The answer must repeat every record exactly, with all pictures omitted.

::: Exercise data :::

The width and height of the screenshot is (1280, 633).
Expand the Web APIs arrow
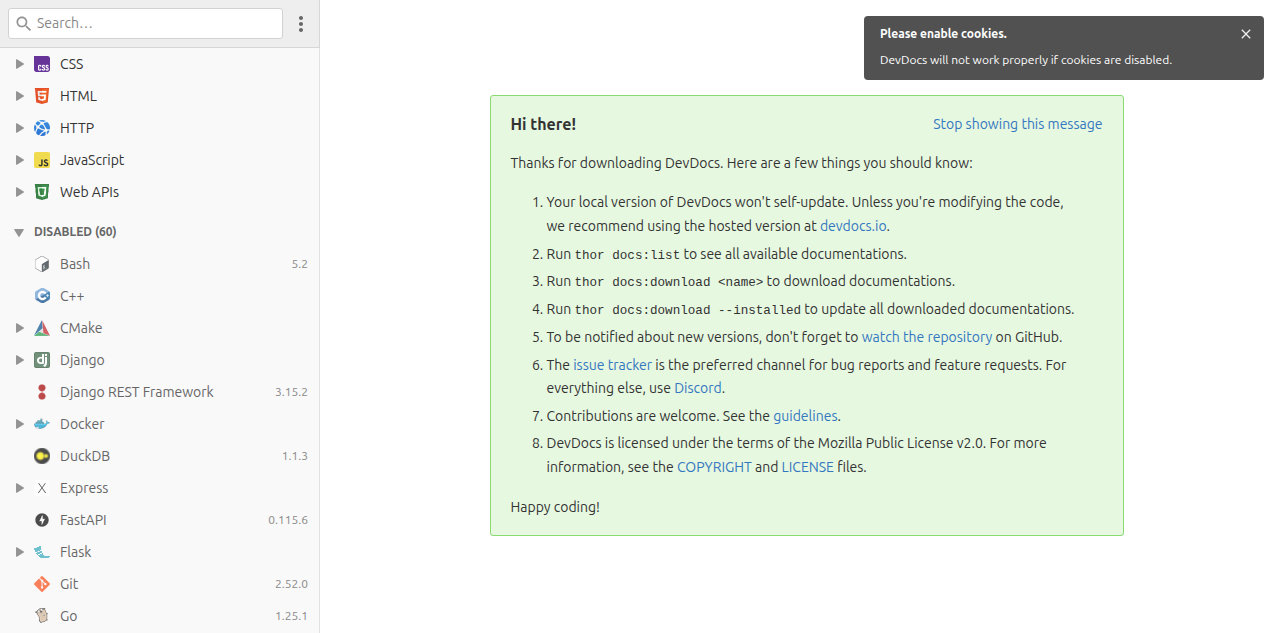click(x=19, y=192)
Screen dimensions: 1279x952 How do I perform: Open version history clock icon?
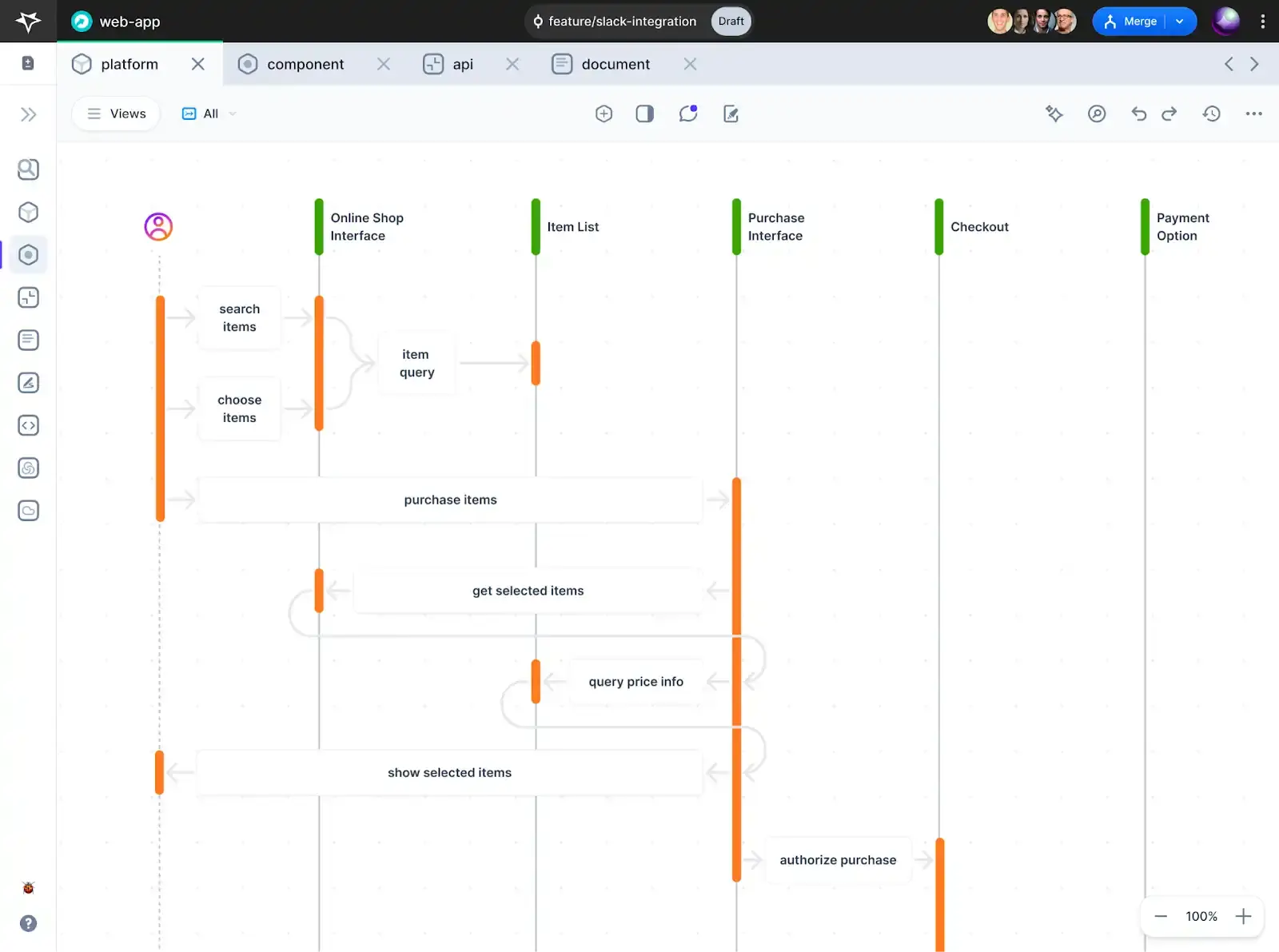[1211, 114]
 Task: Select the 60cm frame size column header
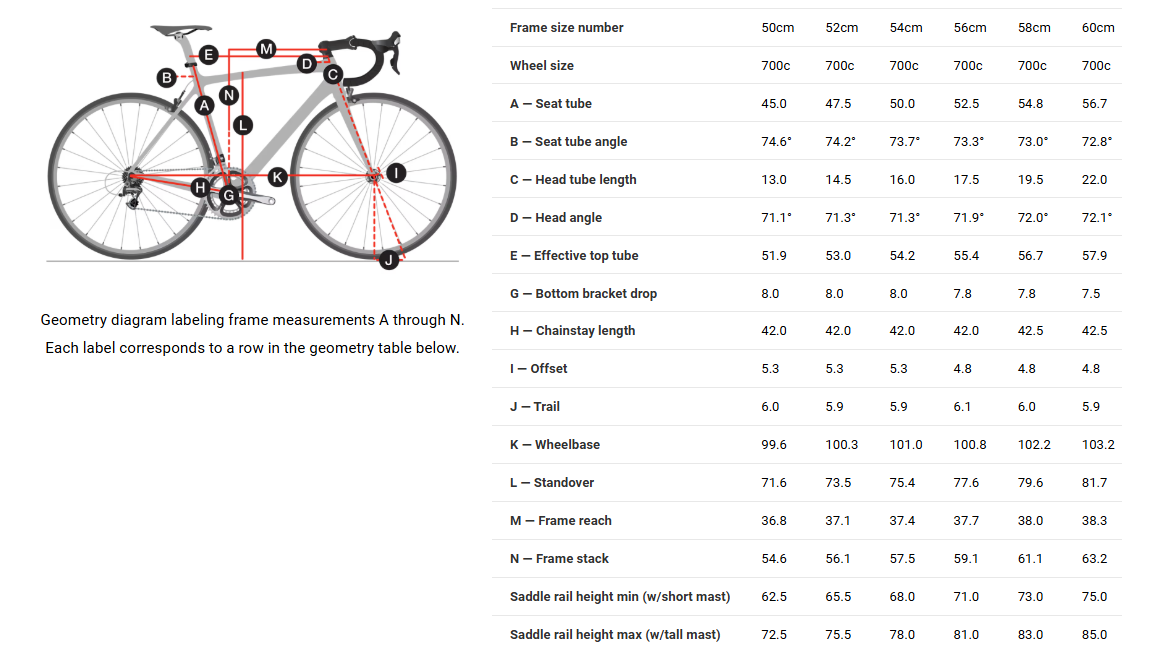(x=1098, y=28)
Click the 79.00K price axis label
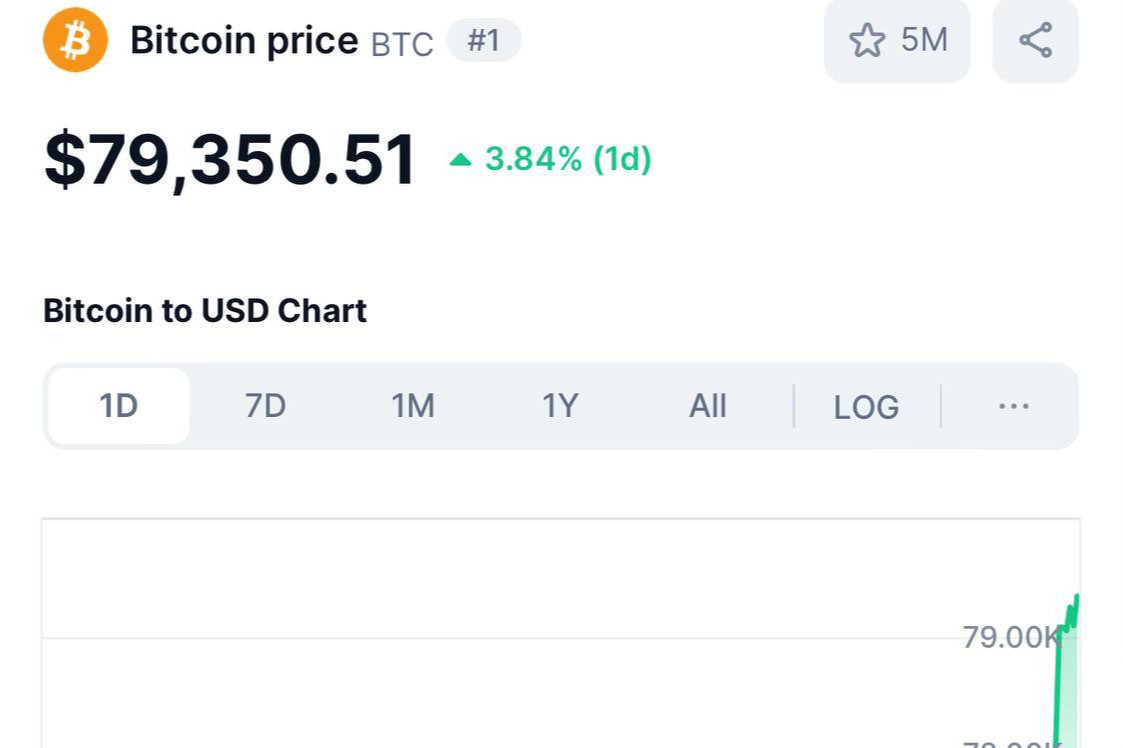1123x748 pixels. pyautogui.click(x=1010, y=636)
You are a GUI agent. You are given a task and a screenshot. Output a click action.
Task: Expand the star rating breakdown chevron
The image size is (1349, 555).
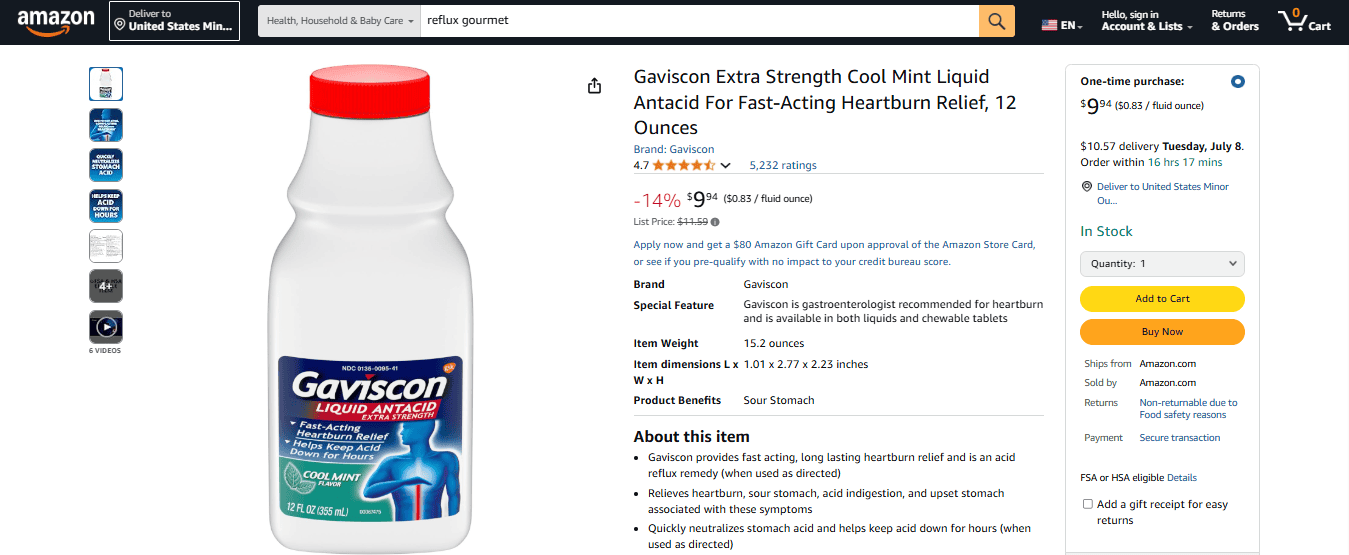pyautogui.click(x=726, y=166)
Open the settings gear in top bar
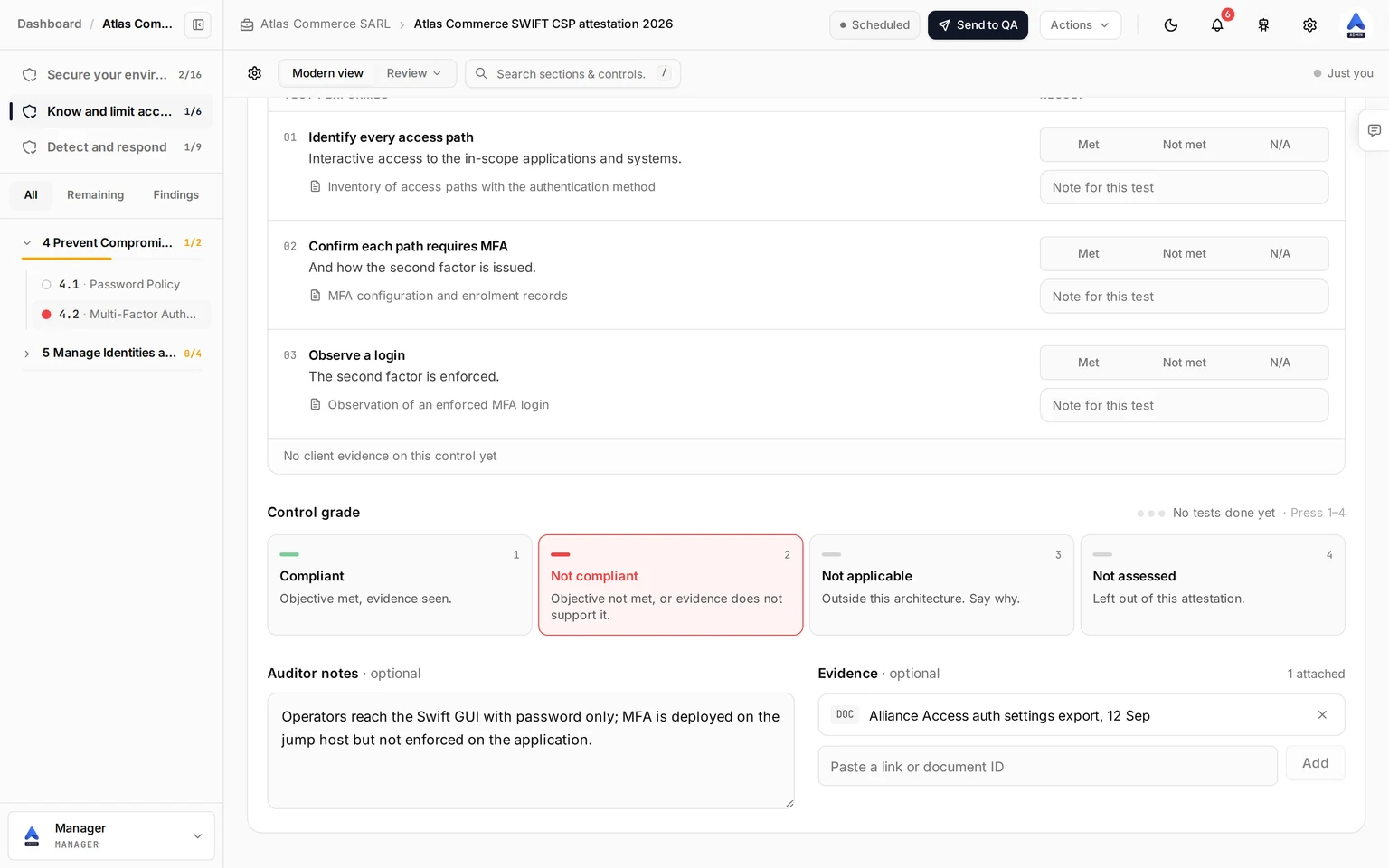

:::

Solution for this problem:
The width and height of the screenshot is (1280, 633).
Expand the Web APIs arrow
click(x=19, y=192)
Screen dimensions: 1279x952 How do I perform: Open version history clock icon?
[1211, 114]
 Task: Select the 60cm frame size column header
(x=1098, y=28)
Click the 79.00K price axis label
1123x748 pixels. pyautogui.click(x=1010, y=636)
You are a GUI agent. You are given a task and a screenshot. Output a click action.
Task: Expand the star rating breakdown chevron
The image size is (1349, 555).
pyautogui.click(x=726, y=166)
Open the settings gear in top bar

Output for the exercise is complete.